:: Exercise description ::
Output, as a numbered list with blank lines omitted, the part of the data file that opens with the line containing "This screenshot has width=1456, height=826." and closes with the line containing "Looking at the screenshot, I should 915,155.", both of those lines included.

:: Part of a data file ::
※

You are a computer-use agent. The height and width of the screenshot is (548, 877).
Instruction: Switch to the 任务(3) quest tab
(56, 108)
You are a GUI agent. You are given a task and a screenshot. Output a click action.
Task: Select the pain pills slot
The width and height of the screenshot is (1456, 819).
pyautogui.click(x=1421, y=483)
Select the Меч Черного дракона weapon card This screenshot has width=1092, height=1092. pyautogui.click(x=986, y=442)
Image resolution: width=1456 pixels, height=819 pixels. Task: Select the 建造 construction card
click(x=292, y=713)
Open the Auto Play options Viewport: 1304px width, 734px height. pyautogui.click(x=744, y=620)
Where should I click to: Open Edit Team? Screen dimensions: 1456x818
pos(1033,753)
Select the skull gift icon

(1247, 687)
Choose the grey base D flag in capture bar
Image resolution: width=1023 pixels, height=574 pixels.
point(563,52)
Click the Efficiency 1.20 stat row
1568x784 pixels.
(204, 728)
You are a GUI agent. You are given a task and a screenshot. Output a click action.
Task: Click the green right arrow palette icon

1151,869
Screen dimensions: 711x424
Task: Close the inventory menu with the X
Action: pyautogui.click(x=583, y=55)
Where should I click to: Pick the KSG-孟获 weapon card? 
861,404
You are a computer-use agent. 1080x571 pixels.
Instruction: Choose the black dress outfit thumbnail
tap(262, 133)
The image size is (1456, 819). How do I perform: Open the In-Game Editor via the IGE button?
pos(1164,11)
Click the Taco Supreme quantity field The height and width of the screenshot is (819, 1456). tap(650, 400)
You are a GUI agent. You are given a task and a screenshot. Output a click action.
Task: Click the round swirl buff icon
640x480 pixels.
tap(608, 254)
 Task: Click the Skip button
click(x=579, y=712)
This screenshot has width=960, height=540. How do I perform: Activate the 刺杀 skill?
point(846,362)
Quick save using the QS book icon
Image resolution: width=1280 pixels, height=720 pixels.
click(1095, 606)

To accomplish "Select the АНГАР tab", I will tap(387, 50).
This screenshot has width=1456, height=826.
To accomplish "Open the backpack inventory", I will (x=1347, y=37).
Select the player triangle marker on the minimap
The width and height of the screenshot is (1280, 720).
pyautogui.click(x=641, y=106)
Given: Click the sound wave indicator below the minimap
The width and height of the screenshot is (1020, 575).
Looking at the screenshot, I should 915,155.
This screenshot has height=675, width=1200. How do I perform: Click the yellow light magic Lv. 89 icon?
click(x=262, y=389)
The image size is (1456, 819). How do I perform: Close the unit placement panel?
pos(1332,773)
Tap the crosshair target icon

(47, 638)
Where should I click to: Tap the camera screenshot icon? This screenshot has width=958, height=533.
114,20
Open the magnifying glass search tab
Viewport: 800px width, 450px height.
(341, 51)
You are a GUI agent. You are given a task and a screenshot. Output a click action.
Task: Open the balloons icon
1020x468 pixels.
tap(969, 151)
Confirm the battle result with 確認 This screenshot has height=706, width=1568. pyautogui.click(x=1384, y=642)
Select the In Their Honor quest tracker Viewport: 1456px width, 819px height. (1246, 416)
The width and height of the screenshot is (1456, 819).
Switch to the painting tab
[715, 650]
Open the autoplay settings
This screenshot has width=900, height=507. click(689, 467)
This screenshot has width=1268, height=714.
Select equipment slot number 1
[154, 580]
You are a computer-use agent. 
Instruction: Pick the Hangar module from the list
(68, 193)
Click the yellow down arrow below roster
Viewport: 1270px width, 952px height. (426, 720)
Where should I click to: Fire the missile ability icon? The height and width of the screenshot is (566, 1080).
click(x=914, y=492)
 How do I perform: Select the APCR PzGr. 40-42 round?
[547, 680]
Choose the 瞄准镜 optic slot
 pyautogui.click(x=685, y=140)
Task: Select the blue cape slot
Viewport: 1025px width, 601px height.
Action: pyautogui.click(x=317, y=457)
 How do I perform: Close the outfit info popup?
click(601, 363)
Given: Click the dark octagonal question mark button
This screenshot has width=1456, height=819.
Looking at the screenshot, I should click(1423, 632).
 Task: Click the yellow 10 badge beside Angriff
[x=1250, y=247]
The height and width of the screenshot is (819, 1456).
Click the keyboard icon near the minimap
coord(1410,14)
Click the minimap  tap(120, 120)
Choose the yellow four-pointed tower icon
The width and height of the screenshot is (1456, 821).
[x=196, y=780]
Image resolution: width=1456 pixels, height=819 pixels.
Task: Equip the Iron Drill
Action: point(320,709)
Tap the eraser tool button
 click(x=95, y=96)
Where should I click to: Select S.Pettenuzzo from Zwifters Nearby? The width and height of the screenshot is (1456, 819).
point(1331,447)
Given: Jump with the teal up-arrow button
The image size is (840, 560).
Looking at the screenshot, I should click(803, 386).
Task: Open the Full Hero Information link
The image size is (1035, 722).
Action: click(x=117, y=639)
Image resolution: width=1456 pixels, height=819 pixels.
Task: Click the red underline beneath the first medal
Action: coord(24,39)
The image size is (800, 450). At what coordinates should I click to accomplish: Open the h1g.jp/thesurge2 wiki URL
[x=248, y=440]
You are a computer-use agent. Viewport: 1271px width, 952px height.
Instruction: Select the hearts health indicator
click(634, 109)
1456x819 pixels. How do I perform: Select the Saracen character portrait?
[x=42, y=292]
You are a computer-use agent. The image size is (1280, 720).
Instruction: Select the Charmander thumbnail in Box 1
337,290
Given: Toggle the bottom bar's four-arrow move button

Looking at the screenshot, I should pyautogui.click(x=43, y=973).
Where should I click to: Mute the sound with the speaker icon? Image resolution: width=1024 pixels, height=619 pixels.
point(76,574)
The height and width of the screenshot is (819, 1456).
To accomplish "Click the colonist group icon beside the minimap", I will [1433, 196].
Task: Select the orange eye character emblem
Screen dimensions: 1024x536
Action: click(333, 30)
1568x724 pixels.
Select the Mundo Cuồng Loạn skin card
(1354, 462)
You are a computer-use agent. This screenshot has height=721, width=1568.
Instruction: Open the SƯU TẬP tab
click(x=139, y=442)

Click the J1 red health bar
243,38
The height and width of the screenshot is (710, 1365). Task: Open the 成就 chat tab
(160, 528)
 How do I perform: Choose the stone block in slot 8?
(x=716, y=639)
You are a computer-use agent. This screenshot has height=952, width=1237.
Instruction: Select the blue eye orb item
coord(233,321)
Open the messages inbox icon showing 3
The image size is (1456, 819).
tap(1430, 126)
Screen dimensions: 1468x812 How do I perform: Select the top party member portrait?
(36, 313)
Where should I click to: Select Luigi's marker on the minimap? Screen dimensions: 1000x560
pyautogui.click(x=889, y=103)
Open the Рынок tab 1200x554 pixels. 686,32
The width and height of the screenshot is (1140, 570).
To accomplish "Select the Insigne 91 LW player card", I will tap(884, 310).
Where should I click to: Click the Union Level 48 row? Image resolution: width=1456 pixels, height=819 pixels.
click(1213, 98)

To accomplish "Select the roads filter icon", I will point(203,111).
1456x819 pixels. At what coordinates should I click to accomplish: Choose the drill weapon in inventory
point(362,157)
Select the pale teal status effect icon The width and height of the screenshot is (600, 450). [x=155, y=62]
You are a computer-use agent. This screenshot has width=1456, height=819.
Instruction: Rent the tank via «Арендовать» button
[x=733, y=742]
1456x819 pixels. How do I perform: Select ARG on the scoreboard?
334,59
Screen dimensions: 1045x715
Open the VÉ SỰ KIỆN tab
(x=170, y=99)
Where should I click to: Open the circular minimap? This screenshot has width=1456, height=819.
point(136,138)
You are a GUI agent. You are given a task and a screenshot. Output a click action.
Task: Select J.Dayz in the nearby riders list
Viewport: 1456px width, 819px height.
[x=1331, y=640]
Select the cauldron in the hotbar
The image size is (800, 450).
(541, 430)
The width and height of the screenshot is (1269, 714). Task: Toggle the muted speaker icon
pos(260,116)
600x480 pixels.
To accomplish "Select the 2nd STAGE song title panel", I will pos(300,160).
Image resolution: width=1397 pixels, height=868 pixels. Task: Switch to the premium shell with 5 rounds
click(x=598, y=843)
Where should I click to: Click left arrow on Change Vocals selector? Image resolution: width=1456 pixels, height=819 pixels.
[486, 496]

※

:: Solution ::
1. This screenshot has width=1456, height=826.
2. To accomplish "Open the backpack inventory", I will (x=1347, y=37).
3. Select the player triangle marker on the minimap
4. The width and height of the screenshot is (1280, 720).
5. pyautogui.click(x=641, y=106)
6. Given: Click the sound wave indicator below the minimap
7. The width and height of the screenshot is (1020, 575).
8. Looking at the screenshot, I should 915,155.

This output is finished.